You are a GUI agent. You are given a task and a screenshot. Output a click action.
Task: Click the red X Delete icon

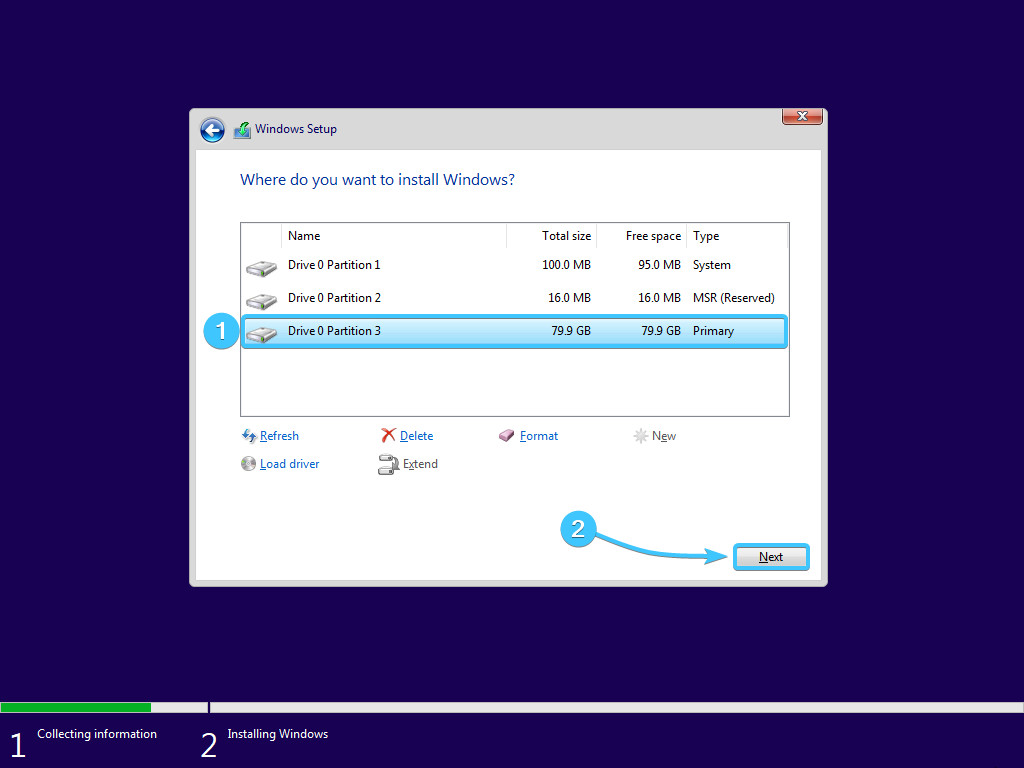point(388,436)
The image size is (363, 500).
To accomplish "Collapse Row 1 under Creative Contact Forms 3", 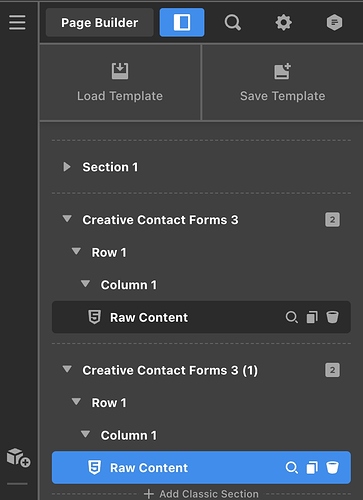I will point(76,251).
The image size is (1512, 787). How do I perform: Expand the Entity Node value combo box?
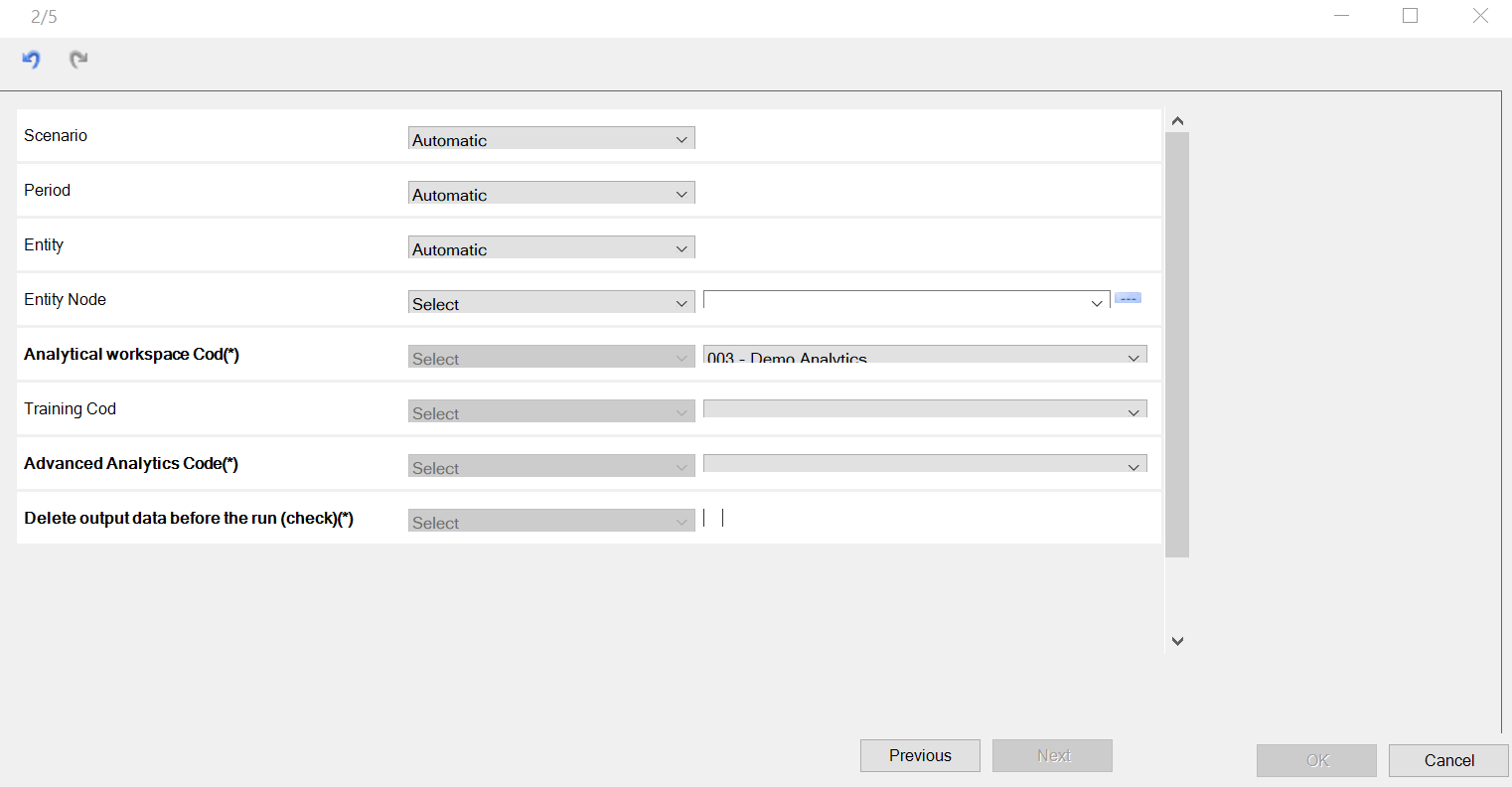coord(906,301)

★ ★ ★ ★

From the line with "The image size is (1512, 787)." through the final line of the records above, return each line exactly and nothing else. Pictures are to be skipped.

The image size is (1512, 787). How do I perform: Expand the Entity Node value combo box?
coord(906,301)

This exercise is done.